Your objective: Reproduce each of the items below verbatim, line for line, with no changes.

Available data:

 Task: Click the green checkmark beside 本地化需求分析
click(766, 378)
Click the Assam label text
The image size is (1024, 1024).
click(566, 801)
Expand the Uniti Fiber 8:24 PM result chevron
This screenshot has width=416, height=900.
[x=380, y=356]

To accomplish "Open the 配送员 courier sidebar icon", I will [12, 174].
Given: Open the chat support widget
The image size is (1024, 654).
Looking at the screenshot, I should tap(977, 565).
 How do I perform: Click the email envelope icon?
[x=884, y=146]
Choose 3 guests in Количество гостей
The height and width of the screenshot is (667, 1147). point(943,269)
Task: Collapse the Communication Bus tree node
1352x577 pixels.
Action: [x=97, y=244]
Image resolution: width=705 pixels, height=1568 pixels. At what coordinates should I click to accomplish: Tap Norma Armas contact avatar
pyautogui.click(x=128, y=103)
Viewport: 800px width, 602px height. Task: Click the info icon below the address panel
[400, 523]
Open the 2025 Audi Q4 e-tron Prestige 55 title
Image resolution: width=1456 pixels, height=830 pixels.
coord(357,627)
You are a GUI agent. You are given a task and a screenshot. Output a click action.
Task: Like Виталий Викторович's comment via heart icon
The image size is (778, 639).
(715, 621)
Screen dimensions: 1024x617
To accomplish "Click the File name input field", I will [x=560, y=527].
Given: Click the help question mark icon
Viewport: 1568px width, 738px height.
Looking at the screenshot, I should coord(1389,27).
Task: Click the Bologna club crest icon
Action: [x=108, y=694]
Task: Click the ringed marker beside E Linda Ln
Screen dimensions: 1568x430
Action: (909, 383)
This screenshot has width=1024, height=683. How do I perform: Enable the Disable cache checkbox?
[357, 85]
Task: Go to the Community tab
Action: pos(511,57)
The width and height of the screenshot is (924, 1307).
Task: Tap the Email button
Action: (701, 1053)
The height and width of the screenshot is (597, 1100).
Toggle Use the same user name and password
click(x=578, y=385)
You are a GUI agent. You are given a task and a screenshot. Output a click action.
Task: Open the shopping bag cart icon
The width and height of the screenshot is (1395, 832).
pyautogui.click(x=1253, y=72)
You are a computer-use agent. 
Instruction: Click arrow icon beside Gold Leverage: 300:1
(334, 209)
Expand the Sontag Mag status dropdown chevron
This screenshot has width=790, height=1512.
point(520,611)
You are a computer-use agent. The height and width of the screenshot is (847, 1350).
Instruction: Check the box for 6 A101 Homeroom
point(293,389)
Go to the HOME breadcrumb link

Exercise response:
 Task: Click the green checkmark beside 本地化需求分析
click(766, 378)
Click the Assam label text
The image size is (1024, 1024).
click(566, 801)
Expand the Uniti Fiber 8:24 PM result chevron
This screenshot has width=416, height=900.
[x=380, y=356]

To accomplish "Open the 配送员 courier sidebar icon", I will [12, 174].
Given: Open the chat support widget
The image size is (1024, 654).
Looking at the screenshot, I should tap(977, 565).
 How do I perform: Click the email envelope icon?
[x=884, y=146]
Choose 3 guests in Количество гостей
The height and width of the screenshot is (667, 1147). point(943,269)
Task: Collapse the Communication Bus tree node
1352x577 pixels.
Action: [x=97, y=244]
Image resolution: width=705 pixels, height=1568 pixels. At what coordinates should I click to accomplish: Tap Norma Armas contact avatar
pyautogui.click(x=128, y=103)
Viewport: 800px width, 602px height. Task: Click the info icon below the address panel
[400, 523]
Open the 2025 Audi Q4 e-tron Prestige 55 title
Image resolution: width=1456 pixels, height=830 pixels.
coord(357,627)
You are a GUI agent. You are given a task and a screenshot. Output a click action.
Task: Like Виталий Викторович's comment via heart icon
The image size is (778, 639).
(715, 621)
Screen dimensions: 1024x617
To accomplish "Click the File name input field", I will [x=560, y=527].
Given: Click the help question mark icon
Viewport: 1568px width, 738px height.
Looking at the screenshot, I should coord(1389,27).
Task: Click the Bologna club crest icon
Action: [x=108, y=694]
Task: Click the ringed marker beside E Linda Ln
Screen dimensions: 1568x430
Action: (909, 383)
This screenshot has width=1024, height=683. How do I perform: Enable the Disable cache checkbox?
[357, 85]
Task: Go to the Community tab
Action: pos(511,57)
The width and height of the screenshot is (924, 1307).
Task: Tap the Email button
Action: (701, 1053)
The height and width of the screenshot is (597, 1100).
Toggle Use the same user name and password
click(x=578, y=385)
You are a GUI agent. You are given a task and a screenshot. Output a click action.
Task: Open the shopping bag cart icon
The width and height of the screenshot is (1395, 832).
pyautogui.click(x=1253, y=72)
You are a computer-use agent. 
Instruction: Click arrow icon beside Gold Leverage: 300:1
(334, 209)
Expand the Sontag Mag status dropdown chevron
This screenshot has width=790, height=1512.
point(520,611)
You are a computer-use agent. The height and width of the screenshot is (847, 1350).
Instruction: Check the box for 6 A101 Homeroom
point(293,389)
Go to the HOME breadcrumb link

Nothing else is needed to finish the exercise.